(Excerpts from a dataset)
▬▬▬
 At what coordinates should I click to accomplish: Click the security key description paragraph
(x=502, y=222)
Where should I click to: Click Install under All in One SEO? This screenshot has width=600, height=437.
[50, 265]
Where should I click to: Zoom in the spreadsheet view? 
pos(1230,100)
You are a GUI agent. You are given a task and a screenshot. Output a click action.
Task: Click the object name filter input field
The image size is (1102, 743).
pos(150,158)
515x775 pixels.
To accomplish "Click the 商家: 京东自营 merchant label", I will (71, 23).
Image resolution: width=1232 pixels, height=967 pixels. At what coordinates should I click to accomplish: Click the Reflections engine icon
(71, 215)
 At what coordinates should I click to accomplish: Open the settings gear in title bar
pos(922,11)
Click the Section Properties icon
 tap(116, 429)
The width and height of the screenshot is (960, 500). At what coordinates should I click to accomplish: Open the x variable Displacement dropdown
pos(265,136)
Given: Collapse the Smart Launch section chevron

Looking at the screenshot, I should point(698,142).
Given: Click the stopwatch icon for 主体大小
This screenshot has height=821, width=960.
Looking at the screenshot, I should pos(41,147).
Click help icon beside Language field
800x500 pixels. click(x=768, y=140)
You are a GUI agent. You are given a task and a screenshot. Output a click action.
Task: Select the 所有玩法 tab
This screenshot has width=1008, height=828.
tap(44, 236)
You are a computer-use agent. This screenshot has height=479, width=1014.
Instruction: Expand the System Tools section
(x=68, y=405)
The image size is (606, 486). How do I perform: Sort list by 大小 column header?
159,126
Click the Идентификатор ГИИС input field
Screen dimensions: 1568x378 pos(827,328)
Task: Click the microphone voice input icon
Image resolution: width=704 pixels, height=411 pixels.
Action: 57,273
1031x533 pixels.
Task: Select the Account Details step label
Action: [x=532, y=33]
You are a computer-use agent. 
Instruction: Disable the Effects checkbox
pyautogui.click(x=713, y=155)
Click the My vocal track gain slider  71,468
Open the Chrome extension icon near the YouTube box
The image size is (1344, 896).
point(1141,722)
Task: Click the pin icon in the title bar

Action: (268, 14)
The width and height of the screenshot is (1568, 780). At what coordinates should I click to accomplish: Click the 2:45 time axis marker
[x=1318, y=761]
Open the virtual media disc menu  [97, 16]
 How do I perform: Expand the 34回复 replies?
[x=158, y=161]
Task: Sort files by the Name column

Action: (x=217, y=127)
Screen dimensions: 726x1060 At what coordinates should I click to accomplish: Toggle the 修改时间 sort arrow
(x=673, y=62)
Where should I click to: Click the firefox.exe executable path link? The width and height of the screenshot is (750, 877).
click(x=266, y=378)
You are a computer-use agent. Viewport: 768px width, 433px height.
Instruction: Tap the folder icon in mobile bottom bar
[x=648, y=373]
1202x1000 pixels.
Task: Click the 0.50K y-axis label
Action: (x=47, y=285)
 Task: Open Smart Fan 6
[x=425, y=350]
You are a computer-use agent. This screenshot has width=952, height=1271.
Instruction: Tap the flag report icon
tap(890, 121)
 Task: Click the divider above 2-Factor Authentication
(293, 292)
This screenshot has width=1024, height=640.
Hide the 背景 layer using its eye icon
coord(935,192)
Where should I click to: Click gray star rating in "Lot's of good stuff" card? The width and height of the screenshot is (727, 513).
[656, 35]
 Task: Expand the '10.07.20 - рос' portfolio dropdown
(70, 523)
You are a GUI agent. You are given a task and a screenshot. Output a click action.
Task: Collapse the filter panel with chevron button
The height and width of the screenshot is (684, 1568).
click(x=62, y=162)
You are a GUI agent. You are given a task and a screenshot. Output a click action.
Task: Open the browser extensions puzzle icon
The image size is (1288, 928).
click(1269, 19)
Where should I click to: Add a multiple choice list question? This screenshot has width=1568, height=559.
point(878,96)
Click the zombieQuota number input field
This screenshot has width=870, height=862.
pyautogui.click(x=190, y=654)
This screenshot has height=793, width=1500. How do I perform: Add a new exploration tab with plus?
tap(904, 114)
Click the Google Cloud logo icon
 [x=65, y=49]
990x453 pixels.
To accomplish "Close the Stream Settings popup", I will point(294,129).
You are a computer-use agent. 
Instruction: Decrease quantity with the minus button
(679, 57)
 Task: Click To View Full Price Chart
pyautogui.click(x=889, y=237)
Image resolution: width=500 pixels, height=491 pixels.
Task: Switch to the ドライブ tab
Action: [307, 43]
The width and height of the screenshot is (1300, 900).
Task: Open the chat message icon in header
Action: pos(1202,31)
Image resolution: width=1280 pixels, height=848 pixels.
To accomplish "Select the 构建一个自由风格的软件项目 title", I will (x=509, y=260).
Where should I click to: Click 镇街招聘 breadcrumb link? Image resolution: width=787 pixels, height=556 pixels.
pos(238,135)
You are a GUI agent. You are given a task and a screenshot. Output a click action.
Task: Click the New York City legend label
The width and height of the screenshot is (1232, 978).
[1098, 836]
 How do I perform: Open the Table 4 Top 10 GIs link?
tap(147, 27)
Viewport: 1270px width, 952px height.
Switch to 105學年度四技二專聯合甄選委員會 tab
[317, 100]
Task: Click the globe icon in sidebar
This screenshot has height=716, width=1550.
▬▬▬
Goal of the exercise:
Repeat each record verbatim.

Answer to the problem:
 At what coordinates should I click to accomplish: Click the security key description paragraph
(x=502, y=222)
Where should I click to: Click Install under All in One SEO? This screenshot has width=600, height=437.
[50, 265]
Where should I click to: Zoom in the spreadsheet view? 
pos(1230,100)
You are a GUI agent. You are given a task and a screenshot. Output a click action.
Task: Click the object name filter input field
The image size is (1102, 743).
pos(150,158)
515x775 pixels.
To accomplish "Click the 商家: 京东自营 merchant label", I will (71, 23).
Image resolution: width=1232 pixels, height=967 pixels. At what coordinates should I click to accomplish: Click the Reflections engine icon
(71, 215)
 At what coordinates should I click to accomplish: Open the settings gear in title bar
pos(922,11)
Click the Section Properties icon
 tap(116, 429)
The width and height of the screenshot is (960, 500). At what coordinates should I click to accomplish: Open the x variable Displacement dropdown
pos(265,136)
Given: Collapse the Smart Launch section chevron

Looking at the screenshot, I should point(698,142).
Given: Click the stopwatch icon for 主体大小
This screenshot has height=821, width=960.
Looking at the screenshot, I should pos(41,147).
Click help icon beside Language field
800x500 pixels. click(x=768, y=140)
You are a GUI agent. You are given a task and a screenshot. Output a click action.
Task: Select the 所有玩法 tab
This screenshot has width=1008, height=828.
tap(44, 236)
You are a computer-use agent. This screenshot has height=479, width=1014.
Instruction: Expand the System Tools section
(x=68, y=405)
The image size is (606, 486). How do I perform: Sort list by 大小 column header?
159,126
Click the Идентификатор ГИИС input field
Screen dimensions: 1568x378 pos(827,328)
Task: Click the microphone voice input icon
Image resolution: width=704 pixels, height=411 pixels.
Action: 57,273
1031x533 pixels.
Task: Select the Account Details step label
Action: [x=532, y=33]
You are a computer-use agent. 
Instruction: Disable the Effects checkbox
pyautogui.click(x=713, y=155)
Click the My vocal track gain slider  71,468
Open the Chrome extension icon near the YouTube box
The image size is (1344, 896).
point(1141,722)
Task: Click the pin icon in the title bar

Action: (268, 14)
The width and height of the screenshot is (1568, 780). At what coordinates should I click to accomplish: Click the 2:45 time axis marker
[x=1318, y=761]
Open the virtual media disc menu  [97, 16]
 How do I perform: Expand the 34回复 replies?
[x=158, y=161]
Task: Sort files by the Name column

Action: (x=217, y=127)
Screen dimensions: 726x1060 At what coordinates should I click to accomplish: Toggle the 修改时间 sort arrow
(x=673, y=62)
Where should I click to: Click the firefox.exe executable path link? The width and height of the screenshot is (750, 877).
click(x=266, y=378)
You are a computer-use agent. Viewport: 768px width, 433px height.
Instruction: Tap the folder icon in mobile bottom bar
[x=648, y=373]
1202x1000 pixels.
Task: Click the 0.50K y-axis label
Action: (x=47, y=285)
 Task: Open Smart Fan 6
[x=425, y=350]
You are a computer-use agent. This screenshot has width=952, height=1271.
Instruction: Tap the flag report icon
tap(890, 121)
 Task: Click the divider above 2-Factor Authentication
(293, 292)
This screenshot has width=1024, height=640.
Hide the 背景 layer using its eye icon
coord(935,192)
Where should I click to: Click gray star rating in "Lot's of good stuff" card? The width and height of the screenshot is (727, 513).
[656, 35]
 Task: Expand the '10.07.20 - рос' portfolio dropdown
(70, 523)
You are a GUI agent. You are given a task and a screenshot. Output a click action.
Task: Collapse the filter panel with chevron button
The height and width of the screenshot is (684, 1568).
click(x=62, y=162)
You are a GUI agent. You are given a task and a screenshot. Output a click action.
Task: Open the browser extensions puzzle icon
The image size is (1288, 928).
click(1269, 19)
Where should I click to: Add a multiple choice list question? This screenshot has width=1568, height=559.
point(878,96)
Click the zombieQuota number input field
This screenshot has width=870, height=862.
pyautogui.click(x=190, y=654)
This screenshot has height=793, width=1500. How do I perform: Add a new exploration tab with plus?
tap(904, 114)
Click the Google Cloud logo icon
 [x=65, y=49]
990x453 pixels.
To accomplish "Close the Stream Settings popup", I will point(294,129).
You are a computer-use agent. 
Instruction: Decrease quantity with the minus button
(679, 57)
 Task: Click To View Full Price Chart
pyautogui.click(x=889, y=237)
Image resolution: width=500 pixels, height=491 pixels.
Task: Switch to the ドライブ tab
Action: [307, 43]
The width and height of the screenshot is (1300, 900).
Task: Open the chat message icon in header
Action: pos(1202,31)
Image resolution: width=1280 pixels, height=848 pixels.
To accomplish "Select the 构建一个自由风格的软件项目 title", I will (x=509, y=260).
Where should I click to: Click 镇街招聘 breadcrumb link? Image resolution: width=787 pixels, height=556 pixels.
pos(238,135)
You are a GUI agent. You are given a task and a screenshot. Output a click action.
Task: Click the New York City legend label
The width and height of the screenshot is (1232, 978).
[1098, 836]
 How do I perform: Open the Table 4 Top 10 GIs link?
tap(147, 27)
Viewport: 1270px width, 952px height.
Switch to 105學年度四技二專聯合甄選委員會 tab
[317, 100]
Task: Click the globe icon in sidebar
This screenshot has height=716, width=1550.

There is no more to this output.